Oxygen defines complex life on Earth: animals breathe it, plants make it as a byproduct of photosynthesis, and it’s impossible for most of us to imagine our planet without it. But in fact, Earth spent nearly half of its 4.5-billion-year history with almost no atmospheric oxygen. That all changed around 2.4 billion years ago, when oxygen produced by tiny organisms started to accumulate in the atmosphere and seas, kicking off something known as the Great Oxidation Event (GOE). Over a few hundred million years, oxygen levels increased from practically zero to about 0.1-1% of current levels.
For a long time, many scientists assumed that oxygen-breathing organisms could only have evolved after oxygen became widely available. However, new CUHK research now challenges this view. It has long been known that scattered “oxygen oases” existed in the ancient world. CUHK researchers have now found that it was within these microscopic environments that the earliest aerobic bacteria emerged, around 2.7 billion years ago, roughly 200 to 400 million years before the Great Oxidation Event.
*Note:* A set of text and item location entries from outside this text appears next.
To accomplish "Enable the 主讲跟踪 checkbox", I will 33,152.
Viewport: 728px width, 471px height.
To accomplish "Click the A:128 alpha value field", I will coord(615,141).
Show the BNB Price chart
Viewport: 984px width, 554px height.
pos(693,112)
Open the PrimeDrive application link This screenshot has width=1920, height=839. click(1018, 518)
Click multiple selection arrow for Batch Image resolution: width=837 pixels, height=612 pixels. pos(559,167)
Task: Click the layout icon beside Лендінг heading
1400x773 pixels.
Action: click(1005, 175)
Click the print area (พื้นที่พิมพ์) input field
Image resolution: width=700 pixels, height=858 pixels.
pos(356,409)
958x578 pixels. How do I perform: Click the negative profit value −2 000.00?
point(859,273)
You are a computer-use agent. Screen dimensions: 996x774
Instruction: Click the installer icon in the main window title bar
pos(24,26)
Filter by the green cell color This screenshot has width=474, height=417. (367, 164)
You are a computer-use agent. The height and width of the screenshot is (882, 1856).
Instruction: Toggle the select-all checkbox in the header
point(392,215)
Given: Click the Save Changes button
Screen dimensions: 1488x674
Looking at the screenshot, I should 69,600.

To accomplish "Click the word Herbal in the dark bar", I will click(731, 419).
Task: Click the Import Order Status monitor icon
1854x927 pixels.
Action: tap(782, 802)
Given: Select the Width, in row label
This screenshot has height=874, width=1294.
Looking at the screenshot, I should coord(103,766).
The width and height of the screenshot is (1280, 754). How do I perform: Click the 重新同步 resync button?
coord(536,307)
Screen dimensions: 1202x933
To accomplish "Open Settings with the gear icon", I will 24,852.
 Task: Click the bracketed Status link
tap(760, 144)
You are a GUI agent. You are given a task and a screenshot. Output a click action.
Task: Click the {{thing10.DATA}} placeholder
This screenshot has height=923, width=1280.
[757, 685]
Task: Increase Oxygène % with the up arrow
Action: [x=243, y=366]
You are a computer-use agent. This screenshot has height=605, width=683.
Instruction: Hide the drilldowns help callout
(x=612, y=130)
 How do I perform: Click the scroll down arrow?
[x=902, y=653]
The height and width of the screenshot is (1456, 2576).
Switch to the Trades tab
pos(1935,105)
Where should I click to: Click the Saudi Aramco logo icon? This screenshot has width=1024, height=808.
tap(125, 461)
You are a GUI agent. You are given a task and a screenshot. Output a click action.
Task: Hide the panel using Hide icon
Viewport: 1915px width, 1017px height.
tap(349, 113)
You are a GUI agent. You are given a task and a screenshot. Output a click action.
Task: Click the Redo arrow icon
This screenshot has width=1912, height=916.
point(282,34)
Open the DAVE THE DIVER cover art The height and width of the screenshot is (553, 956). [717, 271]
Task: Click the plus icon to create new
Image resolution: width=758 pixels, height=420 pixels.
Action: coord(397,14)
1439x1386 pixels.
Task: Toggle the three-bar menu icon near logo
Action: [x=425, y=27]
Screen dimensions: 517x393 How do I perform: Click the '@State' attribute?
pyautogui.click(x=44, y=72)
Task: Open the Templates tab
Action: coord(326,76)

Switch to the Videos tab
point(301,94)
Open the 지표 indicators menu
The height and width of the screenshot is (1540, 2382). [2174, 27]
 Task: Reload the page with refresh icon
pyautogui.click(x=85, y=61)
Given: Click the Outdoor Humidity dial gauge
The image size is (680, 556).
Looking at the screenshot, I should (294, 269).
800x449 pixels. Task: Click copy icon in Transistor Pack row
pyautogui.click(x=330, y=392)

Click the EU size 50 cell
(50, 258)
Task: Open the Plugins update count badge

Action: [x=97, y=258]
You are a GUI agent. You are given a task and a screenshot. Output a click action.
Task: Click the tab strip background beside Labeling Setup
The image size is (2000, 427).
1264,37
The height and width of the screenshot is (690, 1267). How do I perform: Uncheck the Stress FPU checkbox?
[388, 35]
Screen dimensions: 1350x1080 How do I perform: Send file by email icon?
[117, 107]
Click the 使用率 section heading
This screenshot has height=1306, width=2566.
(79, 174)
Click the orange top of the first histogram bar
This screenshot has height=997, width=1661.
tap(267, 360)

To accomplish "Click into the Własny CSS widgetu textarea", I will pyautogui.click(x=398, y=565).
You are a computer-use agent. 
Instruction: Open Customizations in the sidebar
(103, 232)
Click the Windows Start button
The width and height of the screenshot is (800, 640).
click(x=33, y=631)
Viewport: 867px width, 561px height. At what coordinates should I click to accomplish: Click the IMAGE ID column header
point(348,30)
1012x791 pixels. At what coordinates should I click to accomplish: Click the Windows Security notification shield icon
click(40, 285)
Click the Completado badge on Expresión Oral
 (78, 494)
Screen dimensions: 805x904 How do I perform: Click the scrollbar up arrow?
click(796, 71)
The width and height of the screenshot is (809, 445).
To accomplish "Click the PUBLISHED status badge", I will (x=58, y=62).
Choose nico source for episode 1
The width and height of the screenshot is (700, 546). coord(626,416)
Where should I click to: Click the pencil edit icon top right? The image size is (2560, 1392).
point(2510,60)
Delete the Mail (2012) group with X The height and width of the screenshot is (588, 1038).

The research team, led by Professor Luo Haiwei, Associate Professor of the School of Life Sciences and Director of the Simon F.S. Li Marine Science Laboratory, used AI to analyse 80,000 bacterial genomes from the public Genome Taxonomy Database. Rather than instructing the AI to focus on genes known to mediate oxygen utilisation, the research team allowed the machine learning algorithm to autonomously determine which genomic characteristics most effectively distinguish oxygen-respiring bacteria from their anaerobic relatives. The model ultimately selected 40 genes predominantly linked to core cellular operations, such as energy generation, stress management, and the biosynthesis of essential molecular components, which Professor Luo describes as “fundamental cellular housekeeping processes”.
The model proved remarkably robust despite using only 40 genes. Because these genes are part of an integrated cellular system, the model can still accurately predict an organism’s oxygen phenotype even if some genes are missing from the genomic data. By contrast, traditional methods rely on specific oxygen-related genes. If those genes are missing from the data, scientists cannot tell whether the organism is truly anaerobic or the genes were simply missing due to incomplete genome assembly. This is the fundamental limitation of traditional approaches.

The oxygen oases in which these bacteria lived were themselves created by bacteria, the ancestors of today’s cyanobacteria, which began producing oxygen as a byproduct of photosynthesis around 2.7 to 3.0 billion years ago.
“These aerobic bacteria existed long before oxygen accumulated in the atmosphere”, says Professor Luo. “This shows that life was adapting to use oxygen locally, before Earth’s atmosphere was transformed and oxygen began to accumulate globally. You don’t need detectable oxygen across the entire planet; just small, persistent, and localised pockets are enough to drive a major metabolic breakthrough”.
You might expect that if oxygen developed in small pockets, it would simply disperse evenly within the atmosphere. That didn’t happen, says the professor, because the early Earth was chemically hungry for it. “The oceans were rich in dissolved ferrous iron and other minerals that rapidly reacted with oxygen, consuming it almost as quickly as it was produced. Volcanic gases also acted like a chemical sponge, soaking up free oxygen. This meant oxygen could only persist in protected micro-environments, such as within slimy bacterial mats or at the surface of sediments”. These would have mostly been small and scattered, at a scale from metres down to millimetres, but potentially fairly widespread, he adds.

Adapting to breathe oxygen would have been an evolutionary advantage for the bacteria, allowing them to generate energy more efficiently and giving them a competitive edge in nutrient-limited environments. In addition to the bacteria, the pockets of oxygen would also have hosted oxygen-producing photosynthesisers and other anaerobic microbes, forming simple microbial communities. “They were the pioneers of oxygen-based life”, says Professor Luo. “Their existence shows that life was already preparing for an oxygenated world long before the atmosphere changed. All later aerobic organisms, including animals and plants, inherited this metabolic innovation”.
This has important contemporary implications, he adds: “By showing how life adapted to local oxygen pockets long before oxygen accumulated in the atmosphere, we gain insights into the profound, long-term interplay between organisms and their environment. This perspective helps us understand how life might respond to current climate change, such as rising carbon dioxide levels affecting ocean chemistry and oxygen levels”.
Building on their findings, the team plans to develop a model that also includes partly oxygen-breathing microbes, allowing for a more sophisticated understanding of oxygen adaptation. “Such a tool is highly relevant to modern ecosystem health, as many critical environments are experiencing oxygen stress, such as coastal dead zones with seasonal oxygen loss, or coral reefs where warming and nutrient pollution drive oxygen fluctuations”, he says. “A more precise genomic predictor for these subtle metabolic strategies could help us monitor microbial community responses to such stresses and more accurately anticipate ecosystem resilience in our changing world”.